J'ai toujours pensé, et je continue à penser, que la guerre du Péloponnèse représente un modèle, un paradigme, éternellement valable pour comprendre les relations et les conflits entre les puissances.
Ce n'est pas une grande idée, d'ailleurs. D'éminents politologues se sont toujours penchés avec un intérêt particulier sur le conflit entre Athènes et Sparte afin de mieux comprendre les comparaisons et les affrontements entre les puissances contemporaines. De Carl Schmitt à McKinder en passant par Haushofer, ils y ont vu l'éternel affrontement entre la Terre et la Mer. Entre des puissances éminemment mercantiles et thalassocratiques, et d'autres articulées sur la Terre et fondées sur la force des hommes.
Jusqu'à Donald Kagan. Qui, soit dit en passant, est le père de Robert et Frederich, deux des idéologues néocons les plus actifs. Très écoutés par l'administration Biden. Notamment parce que Robert est le mari de Victoria Nuland.
Donald Kagan, à Yale, a consacré une grande partie de sa vie universitaire à l'étude de la guerre du Péloponnèse. Un travail monumental. Totalement, ou presque, centré sur un point précis. Pourquoi, à la fin, Athènes, l'Athènes démocratique, puissance mercantile et thalassocratique, a-t-elle perdu ? Pourquoi a-t-elle été vaincue par Sparte ?
La question, bien sûr, n'était pas purement académique. Les États-Unis se sont presque toujours considérés comme la nouvelle Athènes. Et, en effet, ils présentent toutes les caractéristiques d'une puissance thalassocratique. Celle-ci tend à contrôler le commerce et les routes commerciales. Et à brouiller les cartes, pour empêcher d'autres, une puissance d'un autre style, une nouvelle Sparte, d'unifier, et de contrôler, la Terre.
Se demander, comme le faisait le vieux Kagan, pourquoi Athènes a perdu contre Sparte, c'était se demander quelles erreurs Washington devait éviter pour réussir à vaincre l'URSS.
Les choses se sont alors déroulées comme nous le savons tous. La puissance économique, le soft power des États-Unis, a mis à genoux une puissance soviétique épuisée. Avec des dirigeants vieux et fatigués. Et l'URSS a implosé en plusieurs fragments. La partie a été considérée comme terminée.
L'effondrement de l'URSS n'a cependant pas signifié la fin de la Russie. Celle de l'idéologie soviétique, bien sûr, qui, soit dit en passant, était déjà une sorte de cadavre. Mais la Russie est autre chose. Une réalité géopolitique avec laquelle il fallait tôt ou tard composer.
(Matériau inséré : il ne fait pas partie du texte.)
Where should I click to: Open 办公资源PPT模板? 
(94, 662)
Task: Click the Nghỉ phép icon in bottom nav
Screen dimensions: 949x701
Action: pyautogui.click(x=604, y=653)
Et aujourd'hui, le Grand Jeu a repris. Sans l'affrontement idéologique qui l'avait couvert, ou du moins voilé, dans un passé récent. Car, à moins d'avoir les oreilles bouchée à l'émeri, il est évident qu'il n'y a plus de conflit entre l'idéologie marxiste-léniniste et la démocratie libérale. Et d'ailleurs, la réalité d'aujourd'hui conduit à penser que, même dans le passé, cette antithèse ne servait qu'à masquer la dure réalité. Un jeu entre puissances. Entre terre et mer. Comme à l'époque d'Athènes et de Sparte.
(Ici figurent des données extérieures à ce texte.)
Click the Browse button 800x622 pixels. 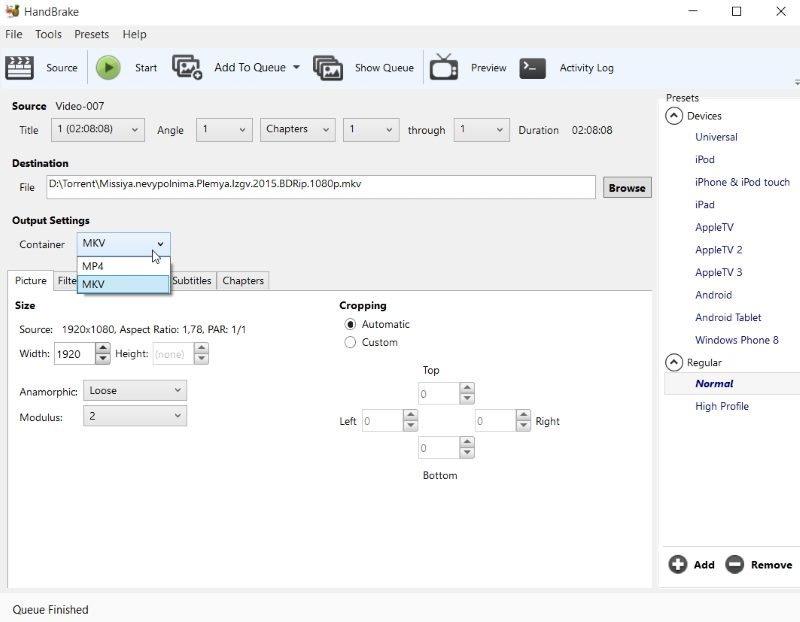(627, 188)
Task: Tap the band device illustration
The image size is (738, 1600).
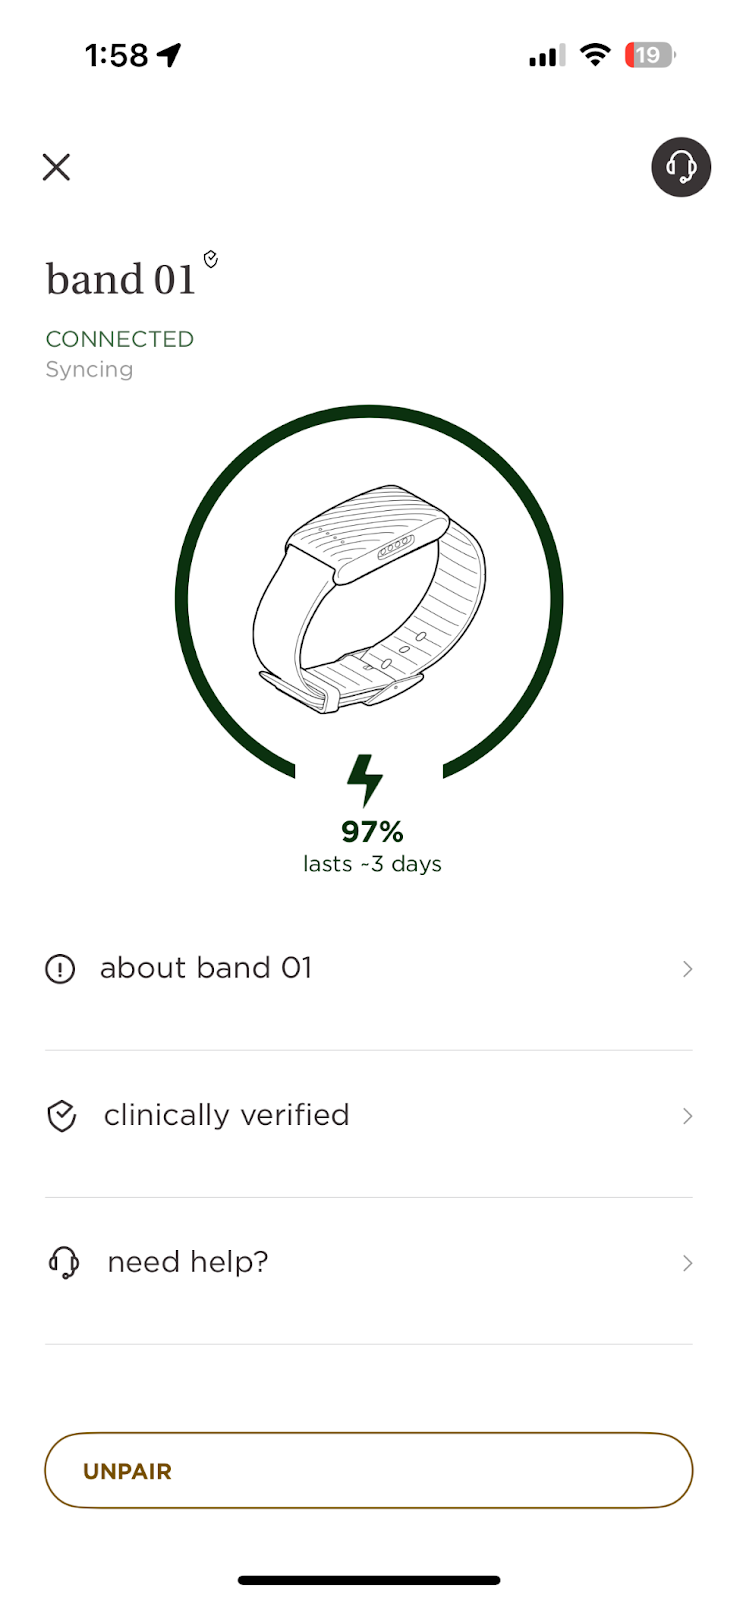Action: click(x=368, y=600)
Mais aujourd'hui, Sparte n'existe plus.
La Russie, bien sûr. La grande puissance qui s'étend entre l'Europe et l'Asie, la rivale de toujours de Londres d'abord, de Washington aujourd'hui.
Mais en arrière-plan, l'affrontement avec la Chine se dessine de plus en plus clairement. Cette dernière, d'économique qu'elle était, devient de plus en plus menaçante sur le plan stratégique. Et dans un avenir proche, facilement, cet affrontement glissera vers la dimension militaire.
Et puis il y a l'Inde. Un autre géant économique et démographique. Dont la puissance militaire est en pleine croissance. Et qui, malgré la politique prudente de Modi, commence à agacer de plus en plus les Etats-Unis. A tel point que, cette semaine encore, l'administration Biden est allée jusqu'à menacer Delhi de sanctions. Si elle ne rompt pas sa coopération avec Téhéran pour la construction d'un grand port et d'une plate-forme commerciale à Chabahar. Une menace à laquelle l'Inde a répondu par un silence très... significatif.
Trop de Sparte pour une seule Athènes. Qui ne se rend manifestement pas compte qu'elle est de plus en plus isolée. Cécité... dangereuse. et, d'une certaine manière, folie arrogante.
Cette même arrogance qui, selon Thucydide, a poussé les dieux à abandonner Athènes.